Well, there are a lot of folks with no electronics background building and modding amps now, so it's not hard to sucker them in with this kind of hype.


----------



## suttree (Aug 17, 2007)

i just put a vitamin q cap in my tele. i won't say it was night and day or anything, but to my ears, it did change the way the high to upper mids were rolled off... and i find it pleasing to my ears. this was from the standard fender orange cap, i'm less convinced there's any difference between higher end caps.


----------



## dwagar (Mar 6, 2006)

caps for guitar is a completely different animal than caps for an amp.

the stuff that makes old caps good for a guitar (drifting values, etc) can sound good in a guitar. Amp guys hate old bees, guitar guys love em.

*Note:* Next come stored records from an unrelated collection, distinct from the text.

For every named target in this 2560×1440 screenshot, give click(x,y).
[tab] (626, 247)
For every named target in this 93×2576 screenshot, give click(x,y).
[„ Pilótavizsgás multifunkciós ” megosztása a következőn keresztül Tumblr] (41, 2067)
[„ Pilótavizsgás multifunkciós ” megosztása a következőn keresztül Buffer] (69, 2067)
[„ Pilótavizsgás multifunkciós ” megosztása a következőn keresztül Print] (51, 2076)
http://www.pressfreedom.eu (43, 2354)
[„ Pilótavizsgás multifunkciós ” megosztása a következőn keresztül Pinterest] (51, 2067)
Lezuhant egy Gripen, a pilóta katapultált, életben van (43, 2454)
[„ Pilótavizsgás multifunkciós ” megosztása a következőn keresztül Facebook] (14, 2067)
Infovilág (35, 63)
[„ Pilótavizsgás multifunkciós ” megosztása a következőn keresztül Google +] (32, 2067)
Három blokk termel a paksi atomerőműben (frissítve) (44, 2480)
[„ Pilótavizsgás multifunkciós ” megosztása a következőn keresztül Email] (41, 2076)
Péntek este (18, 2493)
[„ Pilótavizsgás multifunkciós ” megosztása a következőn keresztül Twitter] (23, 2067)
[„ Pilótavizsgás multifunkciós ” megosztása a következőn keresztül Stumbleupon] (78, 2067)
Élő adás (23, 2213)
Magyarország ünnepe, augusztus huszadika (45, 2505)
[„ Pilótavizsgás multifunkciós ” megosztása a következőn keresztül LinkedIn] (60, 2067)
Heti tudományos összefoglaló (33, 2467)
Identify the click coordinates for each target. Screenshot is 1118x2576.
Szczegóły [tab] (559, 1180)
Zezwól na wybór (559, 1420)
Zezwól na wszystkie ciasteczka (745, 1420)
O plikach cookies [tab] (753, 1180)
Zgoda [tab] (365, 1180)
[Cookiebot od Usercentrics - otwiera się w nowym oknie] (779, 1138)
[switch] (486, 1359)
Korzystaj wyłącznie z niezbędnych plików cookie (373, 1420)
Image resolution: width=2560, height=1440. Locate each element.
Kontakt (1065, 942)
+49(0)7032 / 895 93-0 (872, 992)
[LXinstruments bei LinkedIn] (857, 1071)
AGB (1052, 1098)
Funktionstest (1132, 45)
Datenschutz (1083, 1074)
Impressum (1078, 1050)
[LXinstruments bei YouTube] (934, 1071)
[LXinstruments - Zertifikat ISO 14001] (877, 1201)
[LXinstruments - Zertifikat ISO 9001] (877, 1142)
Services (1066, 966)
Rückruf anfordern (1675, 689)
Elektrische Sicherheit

I agree, for an amp, unless you are trying to keep something vintage, why would you buy old caps?


----------



## Geek (Jun 5, 2007)

Heh, when having a mate beta test guitar amps for me, the winner for tone in one amp ended up being a two cent ceramic disk 

*swings watch back and forth*

Unlearn HiFi for guitar amps *_*

Cheers!


----------



## Guest (Jan 29, 2008)

Here we go. First of all drift in a component is anything but desirable. It doesn't make anything sound better, it might certainly move a filter's corner frequency.
You can tune that yourself with a modern cap that won't drift appreciably over time. I have often tuned an amp this way. When choosing caps pay careful attention to the type of cap utilized. Electrolytics are good for power supply filtering and stage coupling where large values are required.Polypropylene capacitors are used in tone stacks , stage coupling and guitar tone circuits. Anyone who tells you that their caps have that special "je ne sais pas quoi" is full of "marde" . Crack open a Peavey JSX and look for those special caps from the golden years. That's right , the components are modern and Saint Joe thinks they sound just right. If some of you blokes can hear something magical , get yourself a spectrum analyzer and show me what you here. Get yourself a cat scan while your at it.


----------



## Scottone (Feb 10, 2006)

suttree said:


> i just put a vitamin q cap in my tele. i won't say it was night and day or anything, but to my ears, it did change the way the high to upper mids were rolled off... and i find it pleasing to my ears. this was from the standard fender orange cap, i'm less convinced there's any difference between higher end caps.


You have to bear in mind that the tolerence on these parts are generally +- 20%. The cap could just be a different value.


----------



## Geek (Jun 5, 2007)

Hi,



konasexone said:


> If some of you blokes can hear something magical , get yourself a spectrum analyzer and show me what you here. Get yourself a cat scan while your at it.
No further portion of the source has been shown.